Project description:Environmental stress has been demonstrated to increase susceptibility for mood and anxiety disorders, and hyperactivity of the hypothalamic-pituitary-adrenal (HPA) axis, the primary endocrine response to stress, is often observed in these patients. HPA axis activation is initiated by corticotropin-releasing factor (CRF) from the hypothalamus, leading to the hypothesis that hypothalamic CRF overexpression contributes to HPA axis hyperactivity in psychiatric patients. In addition, elevated CRF in cerebrospinal fluid is observed in mood and anxiety disorder patients, suggesting that CRF is also being overproduced from extrahypothalamic sources such as the central amygdala (CeA) and overactivity of the amygdala in neuroimaging studies is a consistent finding in anxiety and depression patients. Due to the importance of CRF and the amygdala in the etiology of stress-sensitive psychiatric disorders, the present study sought to further dissect the impact of CRF overexpression (OE) in the amygdala on downstream behavioral, endocrine, and gene-expression changes typically associated with chronic stress.
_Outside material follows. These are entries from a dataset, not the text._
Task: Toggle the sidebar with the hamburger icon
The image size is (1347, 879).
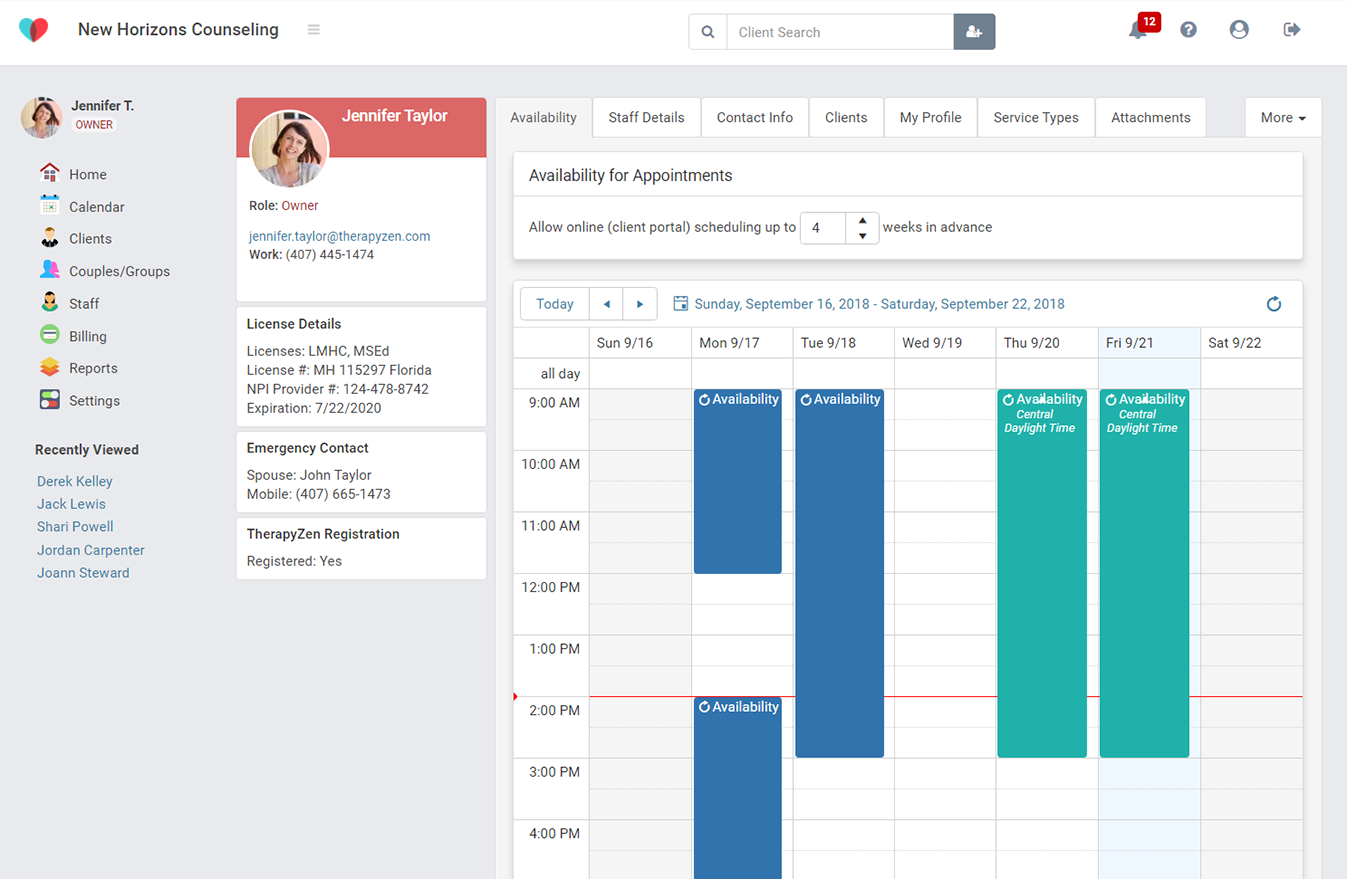Action: (313, 29)
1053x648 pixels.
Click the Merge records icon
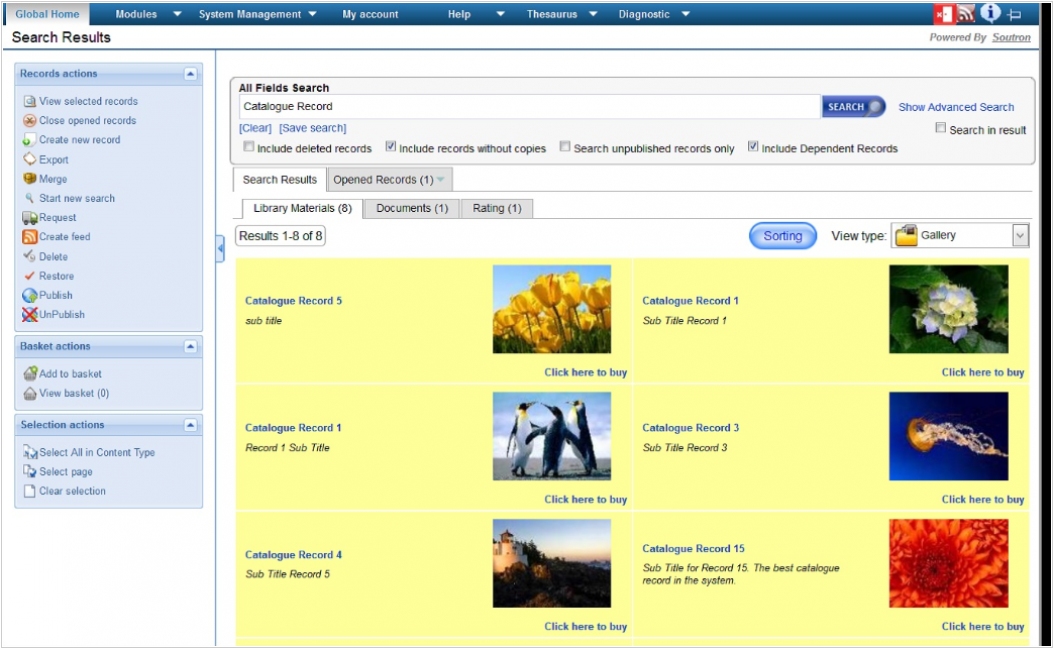click(x=30, y=179)
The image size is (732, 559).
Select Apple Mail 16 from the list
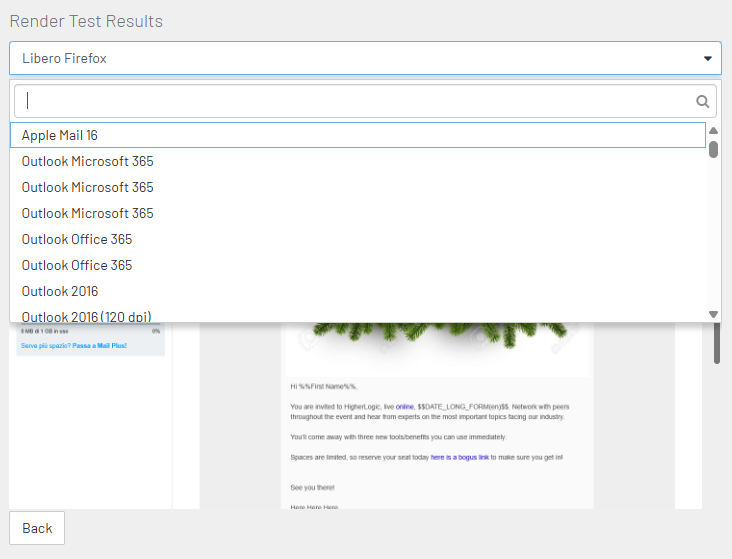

To test the hypothesis that elevated CRF output from the amygdala would reproduce HPA axis hyperactivity and behavioral symptoms of chronic stress, we developed a lentiviral vector in which 3.0kb of the CRF promoter drives overexpression of CRF (LVCRFp3.0CRF). In adult male rats, Experiment-1 examined behavioral consequences of chronic CRF overexpression from the amygdala; the dexamethasone (Dex)/CRF test was used to measure HPA axis reactivity. Experiment-2 focused on HPA axis disruptions; the dexamethasone-suppression and CRF-stimulation tests as well as the Dex/CRF test were used. In both experiments, expression of HPA-axis related transcripts were assessed.